By Nancy Weingartner Monroe

While the big players are trying to outrun each other on the delivery treadmill, some smaller companies are offering fun additions to the food on demand category. Plus there’s no shortage of unusual nourishment you can get in the mail.

For instance, what liberal wouldn’t want a meal engineered by President Obama’s former chef, Sam Kass? Kass is no longer withstanding the heat in the kitchen, but rather out providing nutritional guidance for Sprig. Cities receiving the meal kit services are San Francisco, Palo Alto and Chicago.
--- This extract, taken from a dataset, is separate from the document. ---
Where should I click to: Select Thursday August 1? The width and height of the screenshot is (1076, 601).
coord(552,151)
To further distinguish themselves, meal-kit delivery services are providing choices based on customers’ health goals. Fitness Kitchen LA has three plans, “Trim,” “Maintain” and Train.” Can the options “Gain,” “Maintain” or “Refrain” be far behind?

MyTable meals are cooked by a private chef, who then receives the lion’s share of the cost of the meal. For people who are concerned with fairness, this seems to be a valid selling point.
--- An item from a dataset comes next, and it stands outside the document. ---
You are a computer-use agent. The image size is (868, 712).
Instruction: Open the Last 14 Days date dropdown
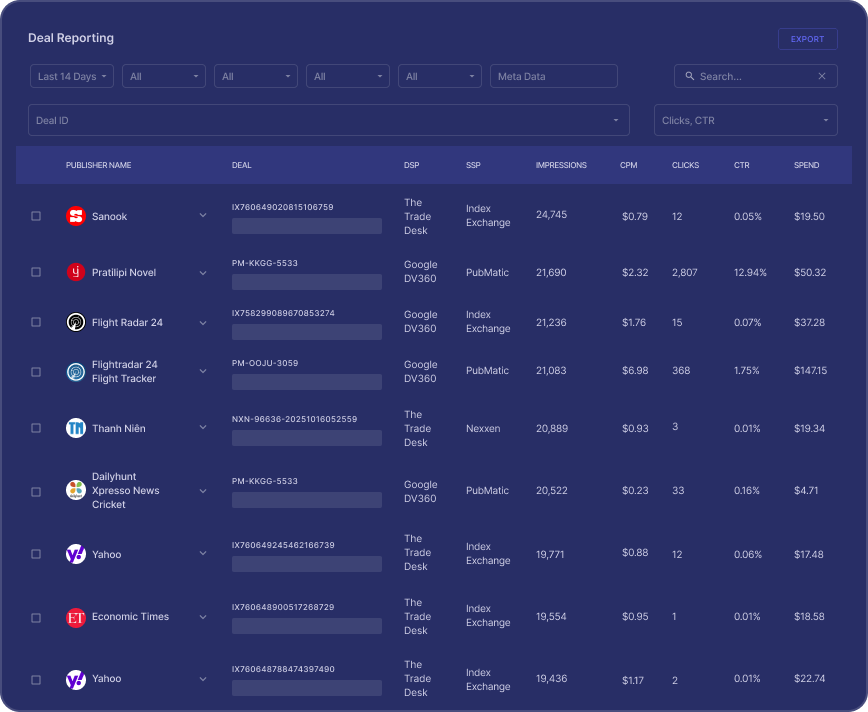pyautogui.click(x=70, y=76)
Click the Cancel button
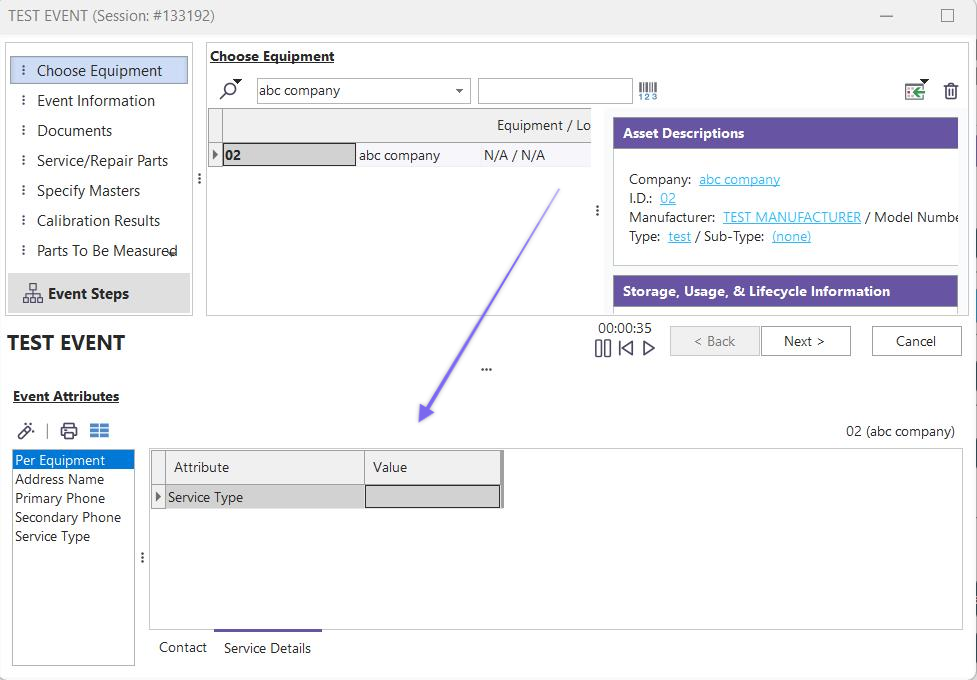Viewport: 977px width, 680px height. tap(915, 341)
In the Twin Cities, Insomnia Cookies delivers cookies during the late hours for people who need a good cookie to dunk in their warm milk once the late, late talk shows are off the air and sleep still eludes them.

Angel Food Bakery in Minneapolis sells a variety of interesting treats, such as the Valentine’s Day voodoo donut dolls. The good donut (left, in above picture) comes with a smile and two gumdrop cupid arrows. The bad donut has shards of sugar “glass” in its heart and a cherry filling that when it’s disemboweled, looks like ooey, gooey gopher guts. What better tribute to a broken relationship than this?
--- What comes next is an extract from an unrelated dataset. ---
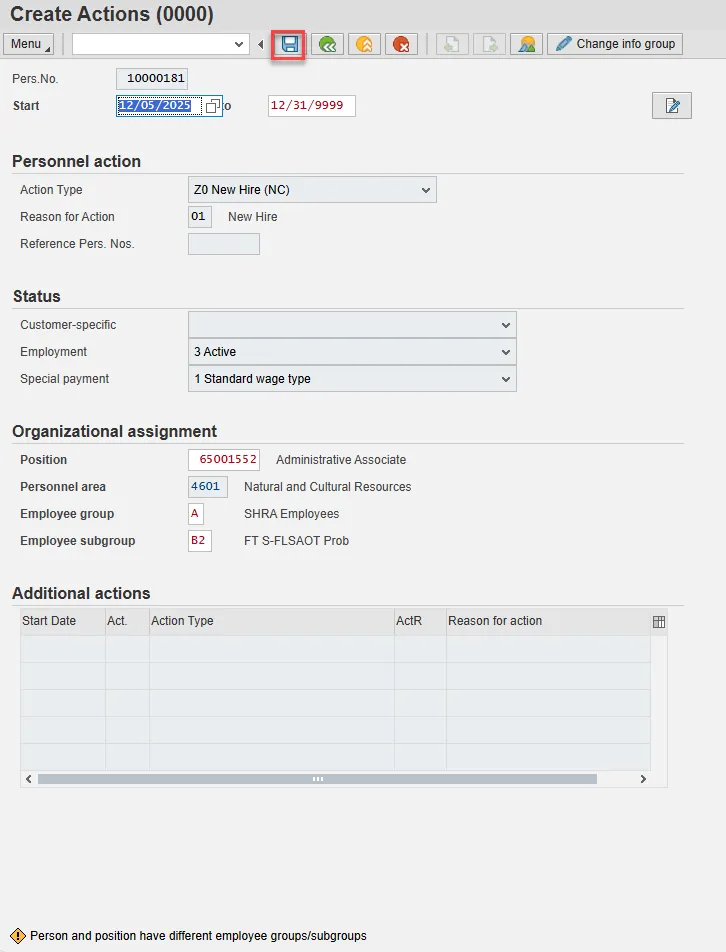This screenshot has height=952, width=726.
Task: Collapse the command field arrow
Action: pyautogui.click(x=261, y=44)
Other Angelic mailings from the quirky bakery include alphabet donuts, which can spell out any message. “Happy Birthday” and “I love you!” and “It’s a girl (or boy)” are the most common, but anything is fair fare. The cost is $28 for 13 letters, plus $2 for every letter thereafter. Double-checking the spelling of your message is also advised on its website, although deleting an extra letter in this case is delicious.

All proceeds from their pink, coconut-sprinkled Pussy Pastries goes to Planned Parenthood. The raised donuts, gluten-free cake donuts and cupcakes look like a cat thanks to its almond ears and chocolate frosting whiskers. We’re imagining them best served while wearing a pink Pussy Hat and protesting.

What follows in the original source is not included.